* _課題一覧_:
1) 木村清八に関する文章を、「quarta-feira, 30 de」という語句のある箇所から「村清八氏の居を宿としていた。」までもう一度書いてください。その際、「日本人町」を「邦人街」に改めること。
2) 木村清八に関する文章の続きを、途切れたところから書くこと。

木村清八
木村清八(きむら・きよはち)
quarta-feira, 30 de janeiro de 2008

日本人町、コンデ・デ・サルゼーダスの主
 木村清八氏は、上地彌蔵氏や山田隆次兄弟と同じく、サンパウロ市の日本人町、コンデ・デ・サルゼーダスの主ともいうべき存在であつた。明治43年(1910)6月28日サントス入港の、第二回移民船旅順丸で渡伯した。熊本縣下益城郡杉上村の生れで、上塚周平氏と郷土を同じくし、特に親しい関係にあつたのであろう、上塚氏は、晩年まで、出聖すると必ずコンデ街の木村清八氏の居を宿としていた。

 ブラジルに旧い人々は一様にこのコンデ街に一種の郷愁を感じるであろう。昔を今に返す由もないが、何故この日本人町にかくも郷愁を感じ、恰も揺藍の地の如き思い出に満されるのであろうか。同じ夢を抱き、永き航海を共にし、さて耕地に着いて見れば、急天直下の、泣くにも泣けぬあの悲劇の東西であつた。漸く耕地を逃れ出て、ホツと一息入れた所がこのコンデ街で、お互に慰め合い、励まし合つて、新しい元気をふるい起した友情の坩堝であつたからに相違ない。

(収集データ項目)
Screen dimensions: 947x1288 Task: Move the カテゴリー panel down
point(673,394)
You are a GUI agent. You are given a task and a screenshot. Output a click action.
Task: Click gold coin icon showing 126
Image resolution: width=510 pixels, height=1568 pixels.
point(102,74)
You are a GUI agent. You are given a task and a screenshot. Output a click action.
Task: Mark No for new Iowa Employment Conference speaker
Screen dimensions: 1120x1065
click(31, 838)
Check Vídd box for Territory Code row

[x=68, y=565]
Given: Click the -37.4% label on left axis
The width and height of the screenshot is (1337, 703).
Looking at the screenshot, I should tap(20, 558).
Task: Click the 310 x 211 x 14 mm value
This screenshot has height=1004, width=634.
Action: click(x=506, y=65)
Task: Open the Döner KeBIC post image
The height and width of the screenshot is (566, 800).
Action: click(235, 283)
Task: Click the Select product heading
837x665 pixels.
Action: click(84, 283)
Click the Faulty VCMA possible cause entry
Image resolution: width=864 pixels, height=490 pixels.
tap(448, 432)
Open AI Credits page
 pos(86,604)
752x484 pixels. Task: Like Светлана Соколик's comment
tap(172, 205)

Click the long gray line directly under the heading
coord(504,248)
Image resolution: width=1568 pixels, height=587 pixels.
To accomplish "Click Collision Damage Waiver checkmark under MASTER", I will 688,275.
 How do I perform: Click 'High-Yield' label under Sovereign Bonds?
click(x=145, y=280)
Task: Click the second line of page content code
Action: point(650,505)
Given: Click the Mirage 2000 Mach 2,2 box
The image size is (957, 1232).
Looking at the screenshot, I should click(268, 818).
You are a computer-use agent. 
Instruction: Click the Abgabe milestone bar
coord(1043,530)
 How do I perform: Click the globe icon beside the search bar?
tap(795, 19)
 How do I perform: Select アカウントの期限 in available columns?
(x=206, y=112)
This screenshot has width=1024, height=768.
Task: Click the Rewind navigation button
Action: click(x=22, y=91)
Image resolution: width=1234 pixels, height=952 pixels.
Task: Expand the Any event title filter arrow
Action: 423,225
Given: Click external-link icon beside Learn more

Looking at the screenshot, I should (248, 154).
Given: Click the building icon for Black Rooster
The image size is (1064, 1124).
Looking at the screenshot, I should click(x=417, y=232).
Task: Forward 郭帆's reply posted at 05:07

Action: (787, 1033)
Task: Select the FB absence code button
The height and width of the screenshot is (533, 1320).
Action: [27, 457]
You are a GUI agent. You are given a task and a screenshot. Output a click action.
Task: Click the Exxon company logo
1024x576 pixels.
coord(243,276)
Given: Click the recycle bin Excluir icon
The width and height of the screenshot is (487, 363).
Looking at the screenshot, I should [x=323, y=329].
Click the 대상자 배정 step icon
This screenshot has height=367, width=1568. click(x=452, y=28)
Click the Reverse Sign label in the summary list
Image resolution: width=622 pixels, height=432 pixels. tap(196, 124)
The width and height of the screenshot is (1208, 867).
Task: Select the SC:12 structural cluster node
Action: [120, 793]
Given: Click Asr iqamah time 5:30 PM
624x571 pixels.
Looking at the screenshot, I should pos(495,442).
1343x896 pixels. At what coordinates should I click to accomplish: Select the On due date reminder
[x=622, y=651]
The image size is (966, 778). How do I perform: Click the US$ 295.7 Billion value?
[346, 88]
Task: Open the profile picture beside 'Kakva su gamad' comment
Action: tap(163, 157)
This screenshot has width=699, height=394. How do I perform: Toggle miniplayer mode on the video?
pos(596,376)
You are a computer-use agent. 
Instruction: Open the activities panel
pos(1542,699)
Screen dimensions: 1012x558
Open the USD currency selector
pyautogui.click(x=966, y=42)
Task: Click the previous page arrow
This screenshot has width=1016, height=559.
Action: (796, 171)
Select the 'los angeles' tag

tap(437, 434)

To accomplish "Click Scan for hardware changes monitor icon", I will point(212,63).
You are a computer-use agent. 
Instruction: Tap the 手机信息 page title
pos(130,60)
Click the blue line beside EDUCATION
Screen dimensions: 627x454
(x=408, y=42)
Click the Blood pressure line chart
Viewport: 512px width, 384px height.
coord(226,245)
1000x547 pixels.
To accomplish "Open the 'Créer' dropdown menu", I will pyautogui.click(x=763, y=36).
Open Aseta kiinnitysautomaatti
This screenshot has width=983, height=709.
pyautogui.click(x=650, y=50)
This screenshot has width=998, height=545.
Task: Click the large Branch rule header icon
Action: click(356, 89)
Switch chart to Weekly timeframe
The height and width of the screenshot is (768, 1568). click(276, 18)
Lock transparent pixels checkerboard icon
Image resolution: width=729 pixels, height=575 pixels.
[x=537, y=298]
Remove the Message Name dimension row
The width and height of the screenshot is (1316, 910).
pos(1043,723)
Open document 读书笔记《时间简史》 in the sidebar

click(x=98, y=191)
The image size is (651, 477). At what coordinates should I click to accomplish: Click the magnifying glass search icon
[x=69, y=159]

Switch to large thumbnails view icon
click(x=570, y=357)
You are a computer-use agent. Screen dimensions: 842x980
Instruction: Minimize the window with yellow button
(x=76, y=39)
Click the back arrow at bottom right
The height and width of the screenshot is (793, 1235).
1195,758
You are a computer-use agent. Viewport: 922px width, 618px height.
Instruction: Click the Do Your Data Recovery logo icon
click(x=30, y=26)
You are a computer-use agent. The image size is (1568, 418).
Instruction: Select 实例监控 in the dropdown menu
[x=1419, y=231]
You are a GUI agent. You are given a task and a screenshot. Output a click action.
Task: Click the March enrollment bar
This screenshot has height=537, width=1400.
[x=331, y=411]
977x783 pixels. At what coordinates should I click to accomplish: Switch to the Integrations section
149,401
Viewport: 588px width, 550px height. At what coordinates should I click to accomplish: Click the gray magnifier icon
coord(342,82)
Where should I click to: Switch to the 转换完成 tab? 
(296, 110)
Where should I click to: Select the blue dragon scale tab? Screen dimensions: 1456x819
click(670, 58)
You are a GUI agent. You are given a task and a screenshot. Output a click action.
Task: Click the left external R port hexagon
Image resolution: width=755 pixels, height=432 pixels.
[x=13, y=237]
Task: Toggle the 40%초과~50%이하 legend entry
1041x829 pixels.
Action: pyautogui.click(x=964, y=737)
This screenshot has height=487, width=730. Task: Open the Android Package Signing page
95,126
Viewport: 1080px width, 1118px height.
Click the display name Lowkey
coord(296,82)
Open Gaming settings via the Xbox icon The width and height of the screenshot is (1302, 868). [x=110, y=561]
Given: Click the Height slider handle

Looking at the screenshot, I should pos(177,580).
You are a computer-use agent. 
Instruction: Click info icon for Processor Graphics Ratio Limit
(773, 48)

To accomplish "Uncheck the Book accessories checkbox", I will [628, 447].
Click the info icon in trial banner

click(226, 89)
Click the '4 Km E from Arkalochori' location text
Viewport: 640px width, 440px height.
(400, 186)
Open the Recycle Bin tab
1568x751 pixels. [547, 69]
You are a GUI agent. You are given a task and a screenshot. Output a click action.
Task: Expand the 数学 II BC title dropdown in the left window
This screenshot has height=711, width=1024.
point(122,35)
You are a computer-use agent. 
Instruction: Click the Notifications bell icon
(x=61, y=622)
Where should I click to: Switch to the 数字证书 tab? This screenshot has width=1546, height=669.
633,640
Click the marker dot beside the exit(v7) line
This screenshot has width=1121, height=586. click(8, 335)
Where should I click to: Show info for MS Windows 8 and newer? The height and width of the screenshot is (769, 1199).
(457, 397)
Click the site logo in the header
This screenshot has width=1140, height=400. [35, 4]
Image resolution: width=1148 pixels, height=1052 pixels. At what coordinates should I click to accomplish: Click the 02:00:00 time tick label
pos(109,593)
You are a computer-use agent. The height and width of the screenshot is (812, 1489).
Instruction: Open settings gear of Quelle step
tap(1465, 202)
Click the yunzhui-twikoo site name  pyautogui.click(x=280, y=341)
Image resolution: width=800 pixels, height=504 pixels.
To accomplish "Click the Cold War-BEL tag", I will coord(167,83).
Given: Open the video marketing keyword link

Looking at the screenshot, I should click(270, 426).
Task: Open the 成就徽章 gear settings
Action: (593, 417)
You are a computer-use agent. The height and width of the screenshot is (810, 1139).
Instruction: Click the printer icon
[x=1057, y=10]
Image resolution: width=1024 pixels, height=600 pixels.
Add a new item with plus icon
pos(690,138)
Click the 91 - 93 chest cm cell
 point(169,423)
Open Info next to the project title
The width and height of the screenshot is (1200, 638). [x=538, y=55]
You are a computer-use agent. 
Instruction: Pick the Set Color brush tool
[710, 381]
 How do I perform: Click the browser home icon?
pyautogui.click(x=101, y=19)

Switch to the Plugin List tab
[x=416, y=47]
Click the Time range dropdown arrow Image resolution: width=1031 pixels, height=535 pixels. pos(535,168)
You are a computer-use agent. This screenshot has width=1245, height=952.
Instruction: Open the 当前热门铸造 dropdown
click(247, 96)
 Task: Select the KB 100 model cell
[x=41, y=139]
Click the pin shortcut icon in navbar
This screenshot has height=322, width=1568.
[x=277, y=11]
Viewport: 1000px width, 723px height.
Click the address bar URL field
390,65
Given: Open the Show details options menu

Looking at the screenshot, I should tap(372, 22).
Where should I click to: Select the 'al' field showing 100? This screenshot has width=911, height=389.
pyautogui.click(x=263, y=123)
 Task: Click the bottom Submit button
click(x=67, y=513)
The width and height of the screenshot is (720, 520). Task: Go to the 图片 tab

* _解答結果_:
1)
quarta-feira, 30 de janeiro de 2008

邦人街、コンデ・デ・サルゼーダスの主
 木村清八氏は、上地彌蔵氏や山田隆次兄弟と同じく、サンパウロ市の邦人街、コンデ・デ・サルゼーダスの主ともいうべき存在であつた。明治43年(1910)6月28日サントス入港の、第二回移民船旅順丸で渡伯した。熊本縣下益城郡杉上村の生れで、上塚周平氏と郷土を同じくし、特に親しい関係にあつたのであろう、上塚氏は、晩年まで、出聖すると必ずコンデ街の木村清八氏の居を宿としていた。

2)
1913年から24年頃までのコンデ街
 大正2,3(1913-14)年から同12,3年(1923-24)の全盛期頃まで、この日本町には少なからず変り種が存在していた。記憶を辿ると戸田喜雄と言う、陽気で侠気のある医者がいた。後、アマゾナス州パリンチンスに行つて医者として働き、今なお健在と聞く。戸田氏の去つた後を、北米から伊藤庄吉氏が来たが、彼も満州へ去り、日支事変の頃は新京で立派な病院を開いていた。酒癖の悪いので有名な藤安と言う洋服屋は、酔うと大喝一聲、畏くも先帝陛下の御召服を仕立てた俺を知らんかァと、矢鱈にものを投げつけるので、初対面のものは皆面喰つた。この外、コンデの名物男に木藤磯右衛門とて、南洋くだりの行商人がいた。アマゾンの果てまで、日本玩具や陶器類を擔ぎ廻つた豪の者であつた。大変な醜男で、いつも鼻をクスクス音させる癖を持つていたが、尺八の名手で、月の夜など坂の上から瓏々と吹き鳴らすと、この町の黒や白の娘達がタマンコ(木のサンダル)のまゝ飛び出して、カツポレに合せて調子よく踊つた。その頃、家庭奉公をして居た日本人娘の一群は、此町の一室を借りて倶楽部とし、毎土曜日の夜、こゝに集り、なれぬブラジル語から開放されて、楽しい一夜を語り明かすのであつた。時々若い青年どもが割り込むと、場内は一層はしやいで明くなる。こうして、コンデ街は、往年、日本移民の唯一の安息所であり、又将来その足場ともなつたのである。

 木村氏の本職は大工であつたが、石原、坊迫、中山(忠)、田村の諸氏と、ソルベツチ(アイスクリーム)を作つて、それぞれ手分けをして売り歩いた時代もあつた。この田村さんというのは、現連邦下院議員の幸重氏の父君義則氏、(高知縣)で、第二回旅順丸の渡伯当時、「うちの倅れがやつと中学を出た。本人は先へ進みたいというが、こんなに貧乏しとるのぢゃ、自分としては学資を出せん」と歎いているのを、
  「頭は良いし、いい子だ、何とかして勉強させろ」
と皆で、力をつけてやつたという。

 働きつゝ勉強をつゞけて、法科大学を卒業した田村幸重氏は、1958年、連邦議員訪日団長として、両親に代つて母国に錦をかざり、勲三等瑞宝章を贈られるなど、在留邦人のホープとなつているが、コンデ街の生れの二世のピカ一として、誇つていい存在である。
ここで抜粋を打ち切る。